Let’s look at some examples. To see how efficiency ratio works in practice, I’ve selected some 500 stocks from the US market and the Hong Kong market because their historical records are available for free at yahoo.com. My stock criteria are:
- They have no missing price action data.
- Their end-of-the-day close price is available.
- They have a long trading history- more than 4000 entries of price actions.
- Their average daily trading volume is about 5200000.
- The period in which we do all the calculations must have at least one trade. That is, the trading volume is greater than 0.
- Prices are positive.
Based on the author’s description, I calculate the efficiency ratio like this:
def cal_efficiencyRatio(x2):
total_movement = np.sum(np.abs(np.diff(x2, axis=0)), axis=0)
net_change = np.abs(x2[-1,:] - x2[0,:])
return net_change / total_movement, net_change, total_movement
Based on the general definition of log return, I calculate the log return like this:
lookback_period, forward_period = full[0:TRADINGDAYS_YEAR], full[TRADINGDAYS_YEAR:]
log_return = np.log(forward_period[-1,:]) - np.log(forward_period[0,:])
For every stock, I examine a continuous window of 13-month of price action time series. The efficiency ratio is calculated over the past 12-month. The log return is calculated over the last or 13th month only. The window slides across by 1 trading day to calculate the next efficiency ratio and log return until the end of the time series is reached. To see the effect of the price actions on efficiency ratio, I rank the efficiency ratios under either positive or negative log return.
The four figures below show the different efficiency ratio, ranging from low to high.
The red line represents the price action over the past 12 months, in which the efficiency ratio is calculated. The blue line represents the price action over the next month / 13th month, in which the log return of the stock is calculated.
To make comparison easier, I put the y-axis as the percentage change in price relative to the initial price. X-axis shows the time interval since trading day 0 when the period begins until trading day 300.
From these four figures, we can see that as the efficiency ratio rises, the price action patterns become more linear and more like a step-function. The more oscillations, the lower the efficiency. In fact, some very high efficiency ratio comes from a sudden rise or drop in price, perhaps a possible consequence of cooperate actions or announcements.

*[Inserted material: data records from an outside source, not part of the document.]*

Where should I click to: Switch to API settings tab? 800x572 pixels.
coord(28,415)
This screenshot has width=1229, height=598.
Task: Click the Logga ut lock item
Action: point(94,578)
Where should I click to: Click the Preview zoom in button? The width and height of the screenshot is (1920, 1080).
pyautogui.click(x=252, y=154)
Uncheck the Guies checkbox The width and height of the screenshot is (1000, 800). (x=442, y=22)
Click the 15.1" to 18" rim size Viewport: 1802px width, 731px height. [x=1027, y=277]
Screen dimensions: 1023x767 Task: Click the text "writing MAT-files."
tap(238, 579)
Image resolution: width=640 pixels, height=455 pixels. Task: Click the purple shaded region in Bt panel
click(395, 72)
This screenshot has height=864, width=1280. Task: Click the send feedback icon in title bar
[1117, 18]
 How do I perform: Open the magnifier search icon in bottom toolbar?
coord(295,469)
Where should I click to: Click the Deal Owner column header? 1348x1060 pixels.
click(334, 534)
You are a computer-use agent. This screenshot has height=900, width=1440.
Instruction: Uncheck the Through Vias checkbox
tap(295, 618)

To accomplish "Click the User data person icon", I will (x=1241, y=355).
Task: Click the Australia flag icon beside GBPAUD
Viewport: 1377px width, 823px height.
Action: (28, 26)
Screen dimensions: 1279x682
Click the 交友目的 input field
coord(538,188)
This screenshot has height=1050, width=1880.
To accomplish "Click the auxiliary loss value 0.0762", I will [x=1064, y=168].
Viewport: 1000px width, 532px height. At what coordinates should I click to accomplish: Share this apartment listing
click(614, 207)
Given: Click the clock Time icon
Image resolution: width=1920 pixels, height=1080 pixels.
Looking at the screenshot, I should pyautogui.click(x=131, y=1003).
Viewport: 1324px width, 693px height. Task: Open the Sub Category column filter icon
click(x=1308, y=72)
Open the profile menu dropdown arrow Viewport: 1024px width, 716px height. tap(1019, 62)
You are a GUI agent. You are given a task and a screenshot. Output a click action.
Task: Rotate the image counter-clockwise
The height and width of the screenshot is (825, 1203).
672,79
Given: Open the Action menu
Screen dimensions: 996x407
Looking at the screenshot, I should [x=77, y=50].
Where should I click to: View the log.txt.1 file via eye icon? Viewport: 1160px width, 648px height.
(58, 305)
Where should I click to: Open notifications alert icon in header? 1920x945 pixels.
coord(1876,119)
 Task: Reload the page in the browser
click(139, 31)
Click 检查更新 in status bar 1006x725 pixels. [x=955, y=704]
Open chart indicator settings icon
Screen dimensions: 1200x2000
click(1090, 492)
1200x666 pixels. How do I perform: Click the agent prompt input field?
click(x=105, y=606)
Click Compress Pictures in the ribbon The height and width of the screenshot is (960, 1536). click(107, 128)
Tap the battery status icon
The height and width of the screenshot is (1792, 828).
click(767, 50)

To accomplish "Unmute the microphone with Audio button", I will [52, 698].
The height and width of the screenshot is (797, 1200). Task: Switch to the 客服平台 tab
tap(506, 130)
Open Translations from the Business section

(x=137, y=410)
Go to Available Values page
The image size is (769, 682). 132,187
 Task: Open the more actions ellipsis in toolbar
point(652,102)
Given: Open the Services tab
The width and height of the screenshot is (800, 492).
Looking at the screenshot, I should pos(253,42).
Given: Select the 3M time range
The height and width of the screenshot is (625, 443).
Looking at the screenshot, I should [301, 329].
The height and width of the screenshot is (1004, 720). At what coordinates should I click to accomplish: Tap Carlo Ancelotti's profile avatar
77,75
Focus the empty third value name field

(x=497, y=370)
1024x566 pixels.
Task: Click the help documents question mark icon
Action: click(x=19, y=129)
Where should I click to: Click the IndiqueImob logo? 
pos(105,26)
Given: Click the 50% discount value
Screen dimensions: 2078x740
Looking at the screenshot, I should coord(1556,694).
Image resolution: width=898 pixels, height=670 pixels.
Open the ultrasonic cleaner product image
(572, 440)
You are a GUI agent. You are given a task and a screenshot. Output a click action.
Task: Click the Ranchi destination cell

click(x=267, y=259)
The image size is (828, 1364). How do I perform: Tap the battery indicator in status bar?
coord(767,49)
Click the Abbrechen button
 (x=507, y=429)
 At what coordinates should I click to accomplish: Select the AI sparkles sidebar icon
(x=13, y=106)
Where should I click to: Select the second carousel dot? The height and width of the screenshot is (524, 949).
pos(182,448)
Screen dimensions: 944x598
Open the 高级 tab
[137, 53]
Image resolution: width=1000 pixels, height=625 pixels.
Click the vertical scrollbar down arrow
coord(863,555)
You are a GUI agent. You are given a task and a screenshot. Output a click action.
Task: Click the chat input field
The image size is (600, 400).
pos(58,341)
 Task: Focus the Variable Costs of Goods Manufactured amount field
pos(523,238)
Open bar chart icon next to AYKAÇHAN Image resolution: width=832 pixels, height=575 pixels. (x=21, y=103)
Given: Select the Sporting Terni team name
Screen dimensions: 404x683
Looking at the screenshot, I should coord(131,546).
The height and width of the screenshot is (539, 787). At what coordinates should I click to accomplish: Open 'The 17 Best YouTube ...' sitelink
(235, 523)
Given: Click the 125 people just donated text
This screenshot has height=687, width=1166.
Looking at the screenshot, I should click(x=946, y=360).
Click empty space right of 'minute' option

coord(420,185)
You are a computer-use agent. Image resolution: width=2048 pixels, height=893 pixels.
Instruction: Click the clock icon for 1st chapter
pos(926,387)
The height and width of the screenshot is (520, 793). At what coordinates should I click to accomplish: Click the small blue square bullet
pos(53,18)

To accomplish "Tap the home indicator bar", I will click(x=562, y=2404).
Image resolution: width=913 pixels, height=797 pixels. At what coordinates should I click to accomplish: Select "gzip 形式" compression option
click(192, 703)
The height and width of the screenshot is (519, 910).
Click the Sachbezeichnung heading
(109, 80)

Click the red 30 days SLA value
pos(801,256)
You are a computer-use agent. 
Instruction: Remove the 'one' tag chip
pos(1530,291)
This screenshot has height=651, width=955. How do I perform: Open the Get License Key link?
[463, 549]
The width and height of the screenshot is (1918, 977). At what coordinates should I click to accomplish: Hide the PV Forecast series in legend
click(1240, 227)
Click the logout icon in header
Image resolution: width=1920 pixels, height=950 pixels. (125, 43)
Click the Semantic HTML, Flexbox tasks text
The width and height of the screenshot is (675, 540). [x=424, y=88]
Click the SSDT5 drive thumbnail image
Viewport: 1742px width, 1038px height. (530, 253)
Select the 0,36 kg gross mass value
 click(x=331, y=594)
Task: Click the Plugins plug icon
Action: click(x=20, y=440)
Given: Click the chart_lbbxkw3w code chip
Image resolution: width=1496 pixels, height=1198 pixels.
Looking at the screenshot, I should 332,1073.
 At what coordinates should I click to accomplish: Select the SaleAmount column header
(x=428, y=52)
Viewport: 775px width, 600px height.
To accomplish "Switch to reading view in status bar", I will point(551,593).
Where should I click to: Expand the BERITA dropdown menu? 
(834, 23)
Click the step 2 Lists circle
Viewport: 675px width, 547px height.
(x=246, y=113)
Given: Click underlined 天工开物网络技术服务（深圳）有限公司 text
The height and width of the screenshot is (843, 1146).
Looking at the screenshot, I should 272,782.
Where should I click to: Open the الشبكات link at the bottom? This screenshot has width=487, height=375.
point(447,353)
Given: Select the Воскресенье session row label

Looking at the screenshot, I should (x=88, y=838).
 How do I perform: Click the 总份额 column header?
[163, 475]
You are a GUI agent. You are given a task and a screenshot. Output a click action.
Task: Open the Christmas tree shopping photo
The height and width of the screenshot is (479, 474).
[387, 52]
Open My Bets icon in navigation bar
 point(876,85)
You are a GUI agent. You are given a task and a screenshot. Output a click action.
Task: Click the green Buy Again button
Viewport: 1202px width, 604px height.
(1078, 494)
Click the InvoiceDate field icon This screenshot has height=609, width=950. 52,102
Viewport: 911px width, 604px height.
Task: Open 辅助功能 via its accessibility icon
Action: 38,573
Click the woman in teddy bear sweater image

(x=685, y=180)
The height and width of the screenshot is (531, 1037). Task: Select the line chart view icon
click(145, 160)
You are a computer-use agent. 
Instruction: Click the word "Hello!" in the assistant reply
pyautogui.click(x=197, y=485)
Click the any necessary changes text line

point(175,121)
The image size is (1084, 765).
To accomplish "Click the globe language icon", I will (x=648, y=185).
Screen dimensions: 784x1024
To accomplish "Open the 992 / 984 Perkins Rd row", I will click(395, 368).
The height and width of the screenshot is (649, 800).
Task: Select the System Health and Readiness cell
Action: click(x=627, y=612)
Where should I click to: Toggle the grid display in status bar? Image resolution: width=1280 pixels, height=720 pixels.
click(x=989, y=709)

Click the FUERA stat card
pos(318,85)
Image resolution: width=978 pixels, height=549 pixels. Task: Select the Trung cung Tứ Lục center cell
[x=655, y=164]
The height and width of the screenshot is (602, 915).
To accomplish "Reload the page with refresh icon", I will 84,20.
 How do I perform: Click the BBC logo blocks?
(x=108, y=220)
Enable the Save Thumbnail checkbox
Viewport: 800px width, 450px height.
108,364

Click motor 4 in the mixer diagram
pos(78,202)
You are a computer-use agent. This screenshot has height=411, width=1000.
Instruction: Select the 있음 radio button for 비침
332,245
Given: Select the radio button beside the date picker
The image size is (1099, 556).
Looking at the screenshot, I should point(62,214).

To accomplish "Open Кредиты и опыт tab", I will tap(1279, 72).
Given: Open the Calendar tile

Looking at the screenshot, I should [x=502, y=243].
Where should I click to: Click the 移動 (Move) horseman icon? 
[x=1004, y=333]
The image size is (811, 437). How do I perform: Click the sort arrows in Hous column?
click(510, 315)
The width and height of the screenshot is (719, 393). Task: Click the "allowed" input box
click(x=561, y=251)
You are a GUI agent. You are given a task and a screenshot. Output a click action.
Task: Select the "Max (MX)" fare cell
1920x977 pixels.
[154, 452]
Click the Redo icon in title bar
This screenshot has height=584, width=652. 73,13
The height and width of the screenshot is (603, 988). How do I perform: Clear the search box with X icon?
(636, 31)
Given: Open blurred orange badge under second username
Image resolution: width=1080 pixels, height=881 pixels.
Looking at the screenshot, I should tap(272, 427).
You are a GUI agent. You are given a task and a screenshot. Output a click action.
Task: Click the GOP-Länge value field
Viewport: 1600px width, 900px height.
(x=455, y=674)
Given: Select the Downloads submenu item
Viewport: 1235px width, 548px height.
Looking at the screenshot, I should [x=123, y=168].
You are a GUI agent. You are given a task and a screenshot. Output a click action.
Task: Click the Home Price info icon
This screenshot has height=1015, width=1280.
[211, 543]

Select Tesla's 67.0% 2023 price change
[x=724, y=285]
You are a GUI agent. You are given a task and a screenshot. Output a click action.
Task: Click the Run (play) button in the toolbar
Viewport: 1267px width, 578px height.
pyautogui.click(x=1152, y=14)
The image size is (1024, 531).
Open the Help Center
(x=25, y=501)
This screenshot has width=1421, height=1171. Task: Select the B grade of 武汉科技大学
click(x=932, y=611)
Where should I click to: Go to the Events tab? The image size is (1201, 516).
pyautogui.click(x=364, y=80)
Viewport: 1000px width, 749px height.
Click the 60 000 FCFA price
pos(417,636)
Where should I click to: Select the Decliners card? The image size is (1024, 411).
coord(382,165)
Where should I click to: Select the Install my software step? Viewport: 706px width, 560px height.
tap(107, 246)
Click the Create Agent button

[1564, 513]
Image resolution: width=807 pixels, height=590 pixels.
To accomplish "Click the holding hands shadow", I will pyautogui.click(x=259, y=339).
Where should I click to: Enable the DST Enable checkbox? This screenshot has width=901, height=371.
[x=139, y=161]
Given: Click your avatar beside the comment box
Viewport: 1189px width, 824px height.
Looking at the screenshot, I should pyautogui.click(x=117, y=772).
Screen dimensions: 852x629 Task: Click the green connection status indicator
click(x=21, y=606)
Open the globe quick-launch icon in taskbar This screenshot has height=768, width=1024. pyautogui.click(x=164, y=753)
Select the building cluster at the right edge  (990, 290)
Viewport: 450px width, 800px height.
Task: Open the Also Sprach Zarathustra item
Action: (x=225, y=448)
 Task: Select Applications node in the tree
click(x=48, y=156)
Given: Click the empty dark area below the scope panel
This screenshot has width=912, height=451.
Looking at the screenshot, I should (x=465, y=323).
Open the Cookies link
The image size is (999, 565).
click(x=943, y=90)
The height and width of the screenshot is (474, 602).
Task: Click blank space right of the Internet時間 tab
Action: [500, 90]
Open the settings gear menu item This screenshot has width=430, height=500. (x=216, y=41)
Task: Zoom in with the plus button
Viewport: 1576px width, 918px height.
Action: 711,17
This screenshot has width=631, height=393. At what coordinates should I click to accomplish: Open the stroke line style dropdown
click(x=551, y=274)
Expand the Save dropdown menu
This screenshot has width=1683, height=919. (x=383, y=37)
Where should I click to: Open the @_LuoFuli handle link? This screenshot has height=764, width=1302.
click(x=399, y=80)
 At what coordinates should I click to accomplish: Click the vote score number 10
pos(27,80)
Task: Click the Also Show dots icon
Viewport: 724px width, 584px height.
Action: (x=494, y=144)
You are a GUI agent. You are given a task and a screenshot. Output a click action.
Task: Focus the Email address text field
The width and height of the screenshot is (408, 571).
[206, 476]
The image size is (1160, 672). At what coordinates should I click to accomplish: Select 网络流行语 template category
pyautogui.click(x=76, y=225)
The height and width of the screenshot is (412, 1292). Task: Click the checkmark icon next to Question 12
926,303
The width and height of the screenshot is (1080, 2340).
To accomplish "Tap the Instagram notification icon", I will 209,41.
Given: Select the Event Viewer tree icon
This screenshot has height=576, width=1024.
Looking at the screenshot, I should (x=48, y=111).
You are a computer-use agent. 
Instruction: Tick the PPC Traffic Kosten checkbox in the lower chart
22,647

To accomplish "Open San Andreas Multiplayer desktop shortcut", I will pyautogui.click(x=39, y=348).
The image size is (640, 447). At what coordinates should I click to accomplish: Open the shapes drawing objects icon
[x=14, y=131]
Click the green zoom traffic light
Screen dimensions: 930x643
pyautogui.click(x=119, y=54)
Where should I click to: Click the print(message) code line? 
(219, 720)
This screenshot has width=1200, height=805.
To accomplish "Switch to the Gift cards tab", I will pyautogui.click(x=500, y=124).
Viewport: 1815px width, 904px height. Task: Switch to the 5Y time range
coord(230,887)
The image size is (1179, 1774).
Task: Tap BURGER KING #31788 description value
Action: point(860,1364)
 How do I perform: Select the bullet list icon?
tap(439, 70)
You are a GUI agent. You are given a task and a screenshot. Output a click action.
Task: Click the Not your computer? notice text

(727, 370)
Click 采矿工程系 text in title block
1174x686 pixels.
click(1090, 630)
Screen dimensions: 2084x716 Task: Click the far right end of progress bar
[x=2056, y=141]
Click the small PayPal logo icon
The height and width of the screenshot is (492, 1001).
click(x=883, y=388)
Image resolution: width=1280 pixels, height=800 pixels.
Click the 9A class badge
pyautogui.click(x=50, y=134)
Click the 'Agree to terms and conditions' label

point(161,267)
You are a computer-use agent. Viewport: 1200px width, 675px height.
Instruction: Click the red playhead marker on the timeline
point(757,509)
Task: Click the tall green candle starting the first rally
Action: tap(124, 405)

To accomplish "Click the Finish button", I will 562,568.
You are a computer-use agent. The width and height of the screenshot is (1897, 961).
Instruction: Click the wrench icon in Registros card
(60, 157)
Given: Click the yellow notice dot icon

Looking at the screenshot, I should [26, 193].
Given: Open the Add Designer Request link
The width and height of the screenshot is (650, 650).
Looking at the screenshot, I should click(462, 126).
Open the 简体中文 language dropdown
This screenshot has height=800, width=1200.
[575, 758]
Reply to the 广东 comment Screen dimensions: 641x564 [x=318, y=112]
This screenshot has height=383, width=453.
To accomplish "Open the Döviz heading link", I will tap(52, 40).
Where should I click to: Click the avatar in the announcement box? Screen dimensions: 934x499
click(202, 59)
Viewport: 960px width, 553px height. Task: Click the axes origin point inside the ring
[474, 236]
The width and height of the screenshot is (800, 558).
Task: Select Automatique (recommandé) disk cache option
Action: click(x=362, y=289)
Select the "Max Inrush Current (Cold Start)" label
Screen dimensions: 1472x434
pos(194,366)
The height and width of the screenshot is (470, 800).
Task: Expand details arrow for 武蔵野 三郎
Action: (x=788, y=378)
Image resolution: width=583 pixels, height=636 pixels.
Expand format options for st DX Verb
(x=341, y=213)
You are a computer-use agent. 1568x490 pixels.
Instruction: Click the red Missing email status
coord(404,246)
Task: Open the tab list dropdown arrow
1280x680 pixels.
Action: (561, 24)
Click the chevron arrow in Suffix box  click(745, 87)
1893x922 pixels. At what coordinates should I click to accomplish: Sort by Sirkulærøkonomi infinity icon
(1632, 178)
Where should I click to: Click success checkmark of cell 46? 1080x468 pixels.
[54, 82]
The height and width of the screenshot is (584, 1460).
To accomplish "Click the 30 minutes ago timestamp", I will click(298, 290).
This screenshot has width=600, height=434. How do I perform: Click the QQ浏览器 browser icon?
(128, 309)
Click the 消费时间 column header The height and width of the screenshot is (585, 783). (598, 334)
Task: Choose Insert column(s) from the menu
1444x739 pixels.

While the above four show positive log return over the next month, I take a closer look at another set of four which show negative or zero log return.
Another interesting observation is that even though the efficiency ratios are similar, the actual path travelled by the price can be very different. Next, what is the relationship between the efficiency ratio and monthly log return of these stocks?
The figure shows the distribution of efficiency ratio, log return and the cooccurrence of the two. The square figure is a heatmap of the log return vs efficiency ratio. The histograms on the top and on the right show the distributions of efficiency ratio and log return respectively.
Most of the values of the efficiency ratio taper off after 0.2 and are very heavily left skewed. The log return appears bell-like with most values tapering off after +- 0.25. I’ve tested its normality using the Shapiro-Wilk test and normality test as follows:
Despite its appearance, there is enough evidence to suggest the log return distribution is not normal.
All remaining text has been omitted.